Features: "There was not much novelty in basic health insurance products during the year but there was active interest in bringing innovation to a policy, like inclusion of lifelong renewal, critical illnesses coverage, top-ups and so on." says Antony Jacob, CEO, Apollo Munich Insurance.
However, with more features, premiums got higher, outside the range of most. For instance, L&T General Insurance's 'Medisure Prime' offers 22 features, including benefits similar to cashless hospitalisation, personal accident cover and critical illness benefit policies. However, while it charges Rs 10,174 for a sum insured of Rs 5 lakh for a 30-year male based in Mumbai, a basic Mediclaim from Apollo Munich for the same would cost Rs 5,908.
Parental cover: As costs related to employee health policies went up, employees were expected to chip in for group policies that include parents. Some employers tied up for special policies for the employee's parents. The benefits are similar to what group policies offer, such as no waiting period, plus coverage for pre-existing diseases, but the premium is high. So, a policy for a sum assured of Rs 1 lakh can set you back by Rs 12,000-15,000 for parents aged 60 years. Bajaj Allianz General Insurance says you would have to pay Rs 5,130 for the same cover under its Individual Health Guard policy.
Diseases covered: Select insurers widened the coverage of ailments and lines of treatment, including dental, maternity and vision care treatments, otherwise excluded. Another focus area was the increased number of ailments and critical illness (CI) covered.
However, Pankaaj Maalde, head-financial planning, Apnapaisa.com, feels customers need to be aware of the difference between an ailment and a critical illness. There are not more than 13 critical illnesses but CIs can result in loss of income, which impacts customers. So, one must choose plans that cover a higher number of CIs, rather than ailments, is his advice. "Not only should CI (cover) be bought as an add-on to a basic mediclaim policy, but it should be in the range of 33 to 50 per cent of one's life insurance need.

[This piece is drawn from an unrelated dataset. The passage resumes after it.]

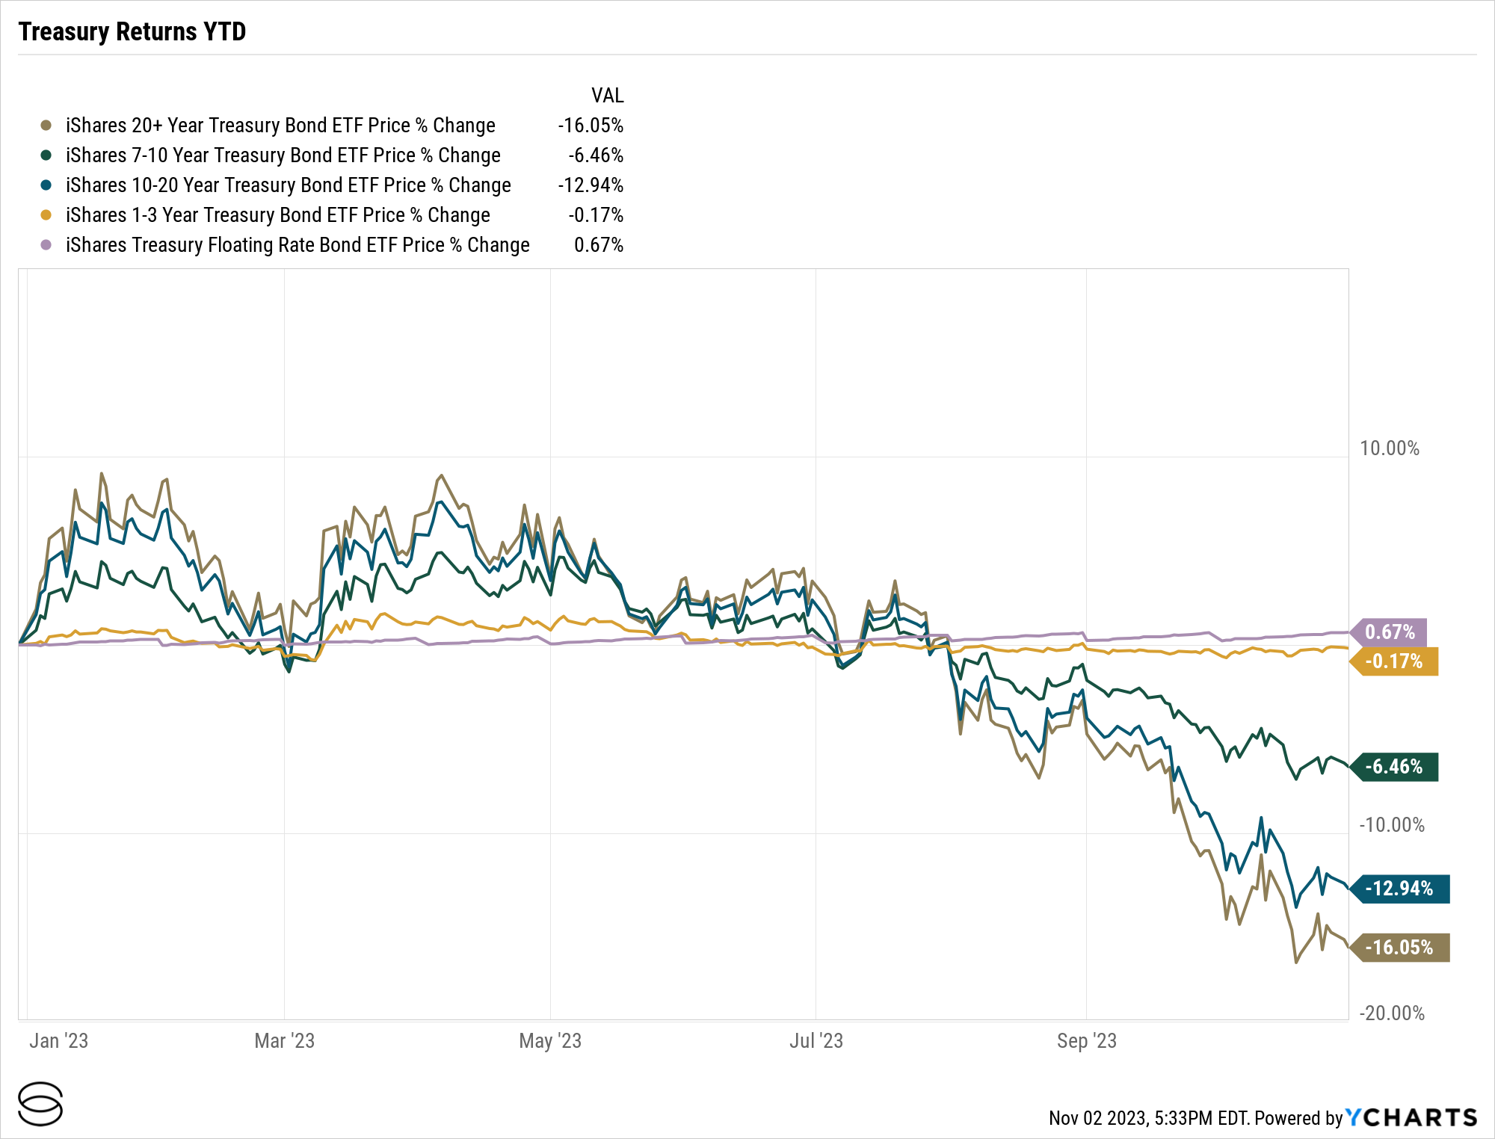Click the dark green 7-10 Year legend dot

(46, 155)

So, suppose your life insurance need is Rs 60 lakh, the CI should be between Rs 20 to 30 lakh," adds Maalde. At present, the maximum cover available is only Rs 50 lakh.

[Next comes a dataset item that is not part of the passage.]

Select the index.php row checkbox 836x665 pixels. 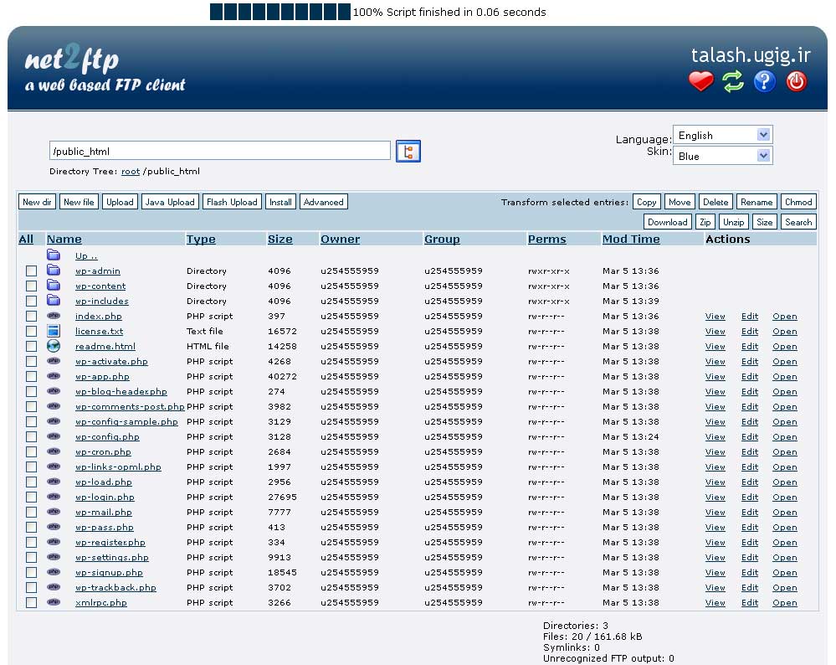tap(31, 317)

Also plans with higher disease coverage could have clauses that may not always work in the customer's favour. For instance, Bharti AXA Life's Triple Health Plan covers 13 CIs and allows three claims under the same policy. Yet, it has classified the list of illnesses into three groups and a claim can only be made for one illness from each group. So, if the customer has already made a claim for a heart attack which belongs to group A, he will not be covered for a coronary artery bypass or heart transplant that fall in the same category.

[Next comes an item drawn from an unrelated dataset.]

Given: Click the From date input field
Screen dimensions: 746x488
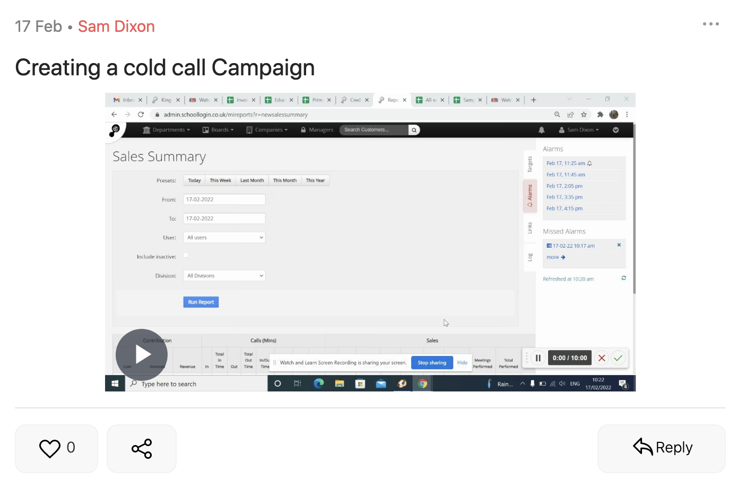Looking at the screenshot, I should point(224,199).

Top-ups: Though top-ups were not really a new introduction, the number of companies offering it went up. For instance, Apollo Munich offered Optima Plus, under which the top-up plan can be converted into a regular cover at age 58, when the employee would retire.
While this is a good interim solution for those who cannot stretch their medical cover beyond that offered by the employer, it may end in restricting oneself to just one insurer. Portability guidelines do allow one to shift to another insurer, but the application will be subject to the insurer's underwriting norms. Even if the application is not rejected, the higher the age, the higher the premiums charged and the number of exclusions.
Wellness products: Another area of interest for insurers has been health-related risk mitigation. "Going beyond health insurance, a significant minority of employers are investing in wellness programmes around employee health as a pre-emptive measure. Similarly, insurers are also providing wellness incentives for retail insurance plans to encourage healthy behaviour," says Arvind Laddha, CEO, Vantage Insurance Brokers.
For instance, Tata AIG Wellsurance offers a free health helpline and personalised health tracker on its website, discounts at spas, weight management centres and so on.